__Quellenauszug__.
Wovon handelt „Hannas Reise“ bzw. was wollten Sie als Regisseurin und Drehbuchautorin abbilden? Deutschland, Israel, den Umgang mit dem Holocaust heute oder aber Deutsche in Israel im Jahr 2014? Welche Rolle spielt die Shoah letztlich im Film?
„Hannas Reise“ zeigt, wie die Shoah bis in die dritte Generation hinein Menschen in Deutschland und Israel prägt. Selbst Menschen wie Hanna, die meinen, nichts mit diesem Thema zu tun zu haben und genervt davon sind. Viele Deutsche aus der dritten Generation haben keine persönliche Verbindung zur Shoah, sie kennen nur den immer wiederkehrenden Schulstoff, dessen sie überdrüssig sind. Obwohl 70 Prozent aller Deutschen 1945 Mitglieder in nationalsozialistischen Organisationen waren, denken keinesfalls 70 Prozent ihrer Nachkommen, dass die Großeltern Täter oder Mitläufer waren. Die meisten meinen, ihre Großeltern waren „irgendwie dagegen“. Über drei Generationen ist es den Deutschen gelungen, die persönliche Geschichtsschreibung, die innerhalb von Familien weitergegeben wird, zu verdrehen, bzw. abreißen zu lassen. Davon handelt mein Film.

__Aufgaben und Übungen__.
1 – Wie viel Prozent aller Deutschen waren laut dem Interview zu „Hannas Reise“ 1945 Mitglieder in nationalsozialistischen Organisationen?
2 – Führe das Interview zu „Hannas Reise“ im Anschluss an seinen letzten Satz fort.
Die folgende Auflistung ist eigenständiges Material und gehört nicht zum Interview.

__Datensatzinhalt__.

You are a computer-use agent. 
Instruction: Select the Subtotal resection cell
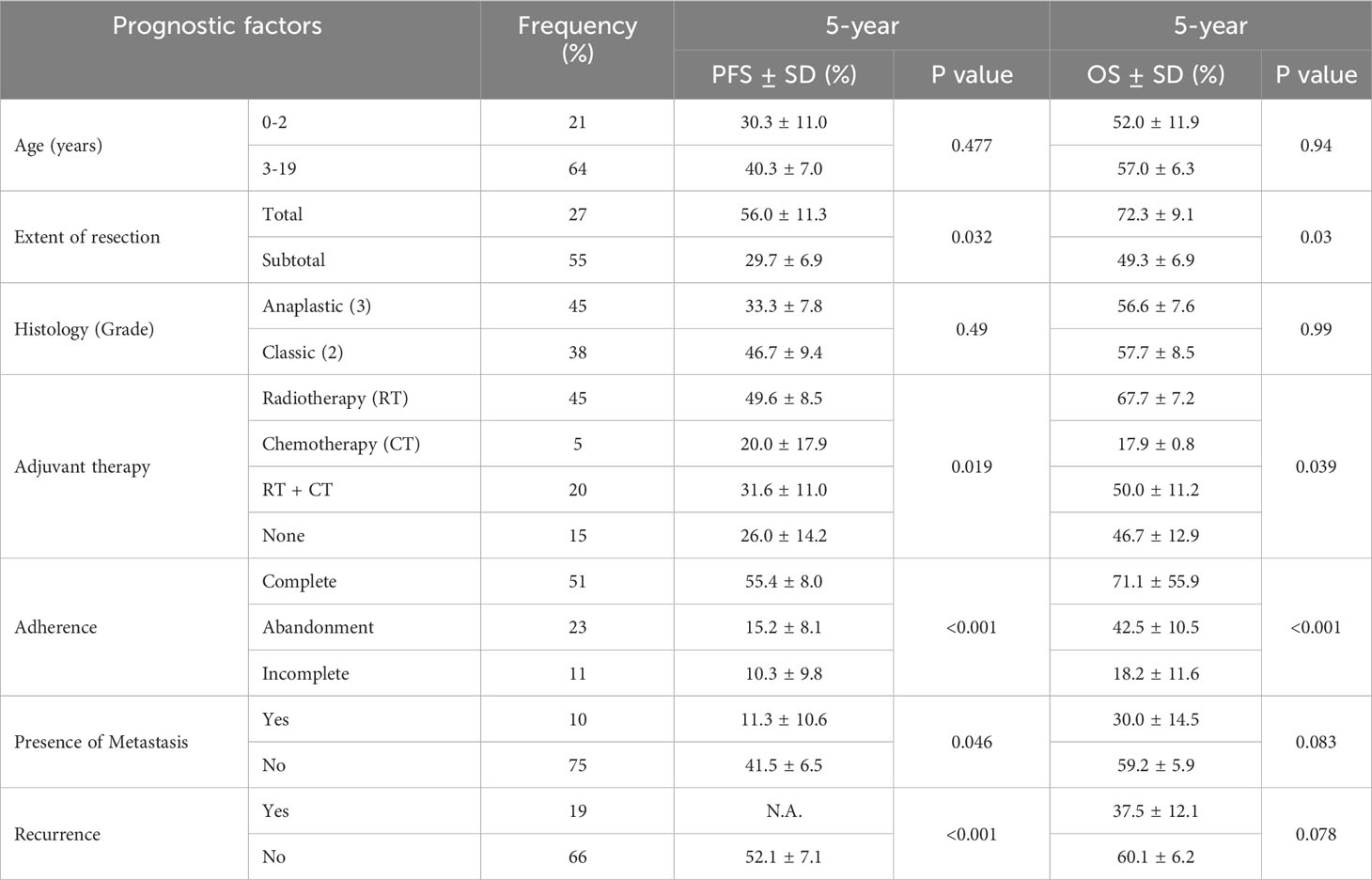(294, 260)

__Die Lösungen__.
1 – 70 Prozent.

2 –
Zu Beginn des Films ist das Verhältnis von Hanna in Bezug auf die Geschichte des Holocaust von Abwehr und Desinteresse geprägt. Durch ihren Aufenthalt in Israel und den persönlichen Zugang zu Überlebenden und Nachkommen der Shoah öffnet sie sich dann immer mehr und setzt sich schließlich doch mit der eigenen Familiengeschichte auseinander. Wie kommt es zu diesem Wandel? In welchem Verhältnis stehen sich die verschiedenen Generationen (erste, zweite und dritte) in Deutschland und Israel gegenüber?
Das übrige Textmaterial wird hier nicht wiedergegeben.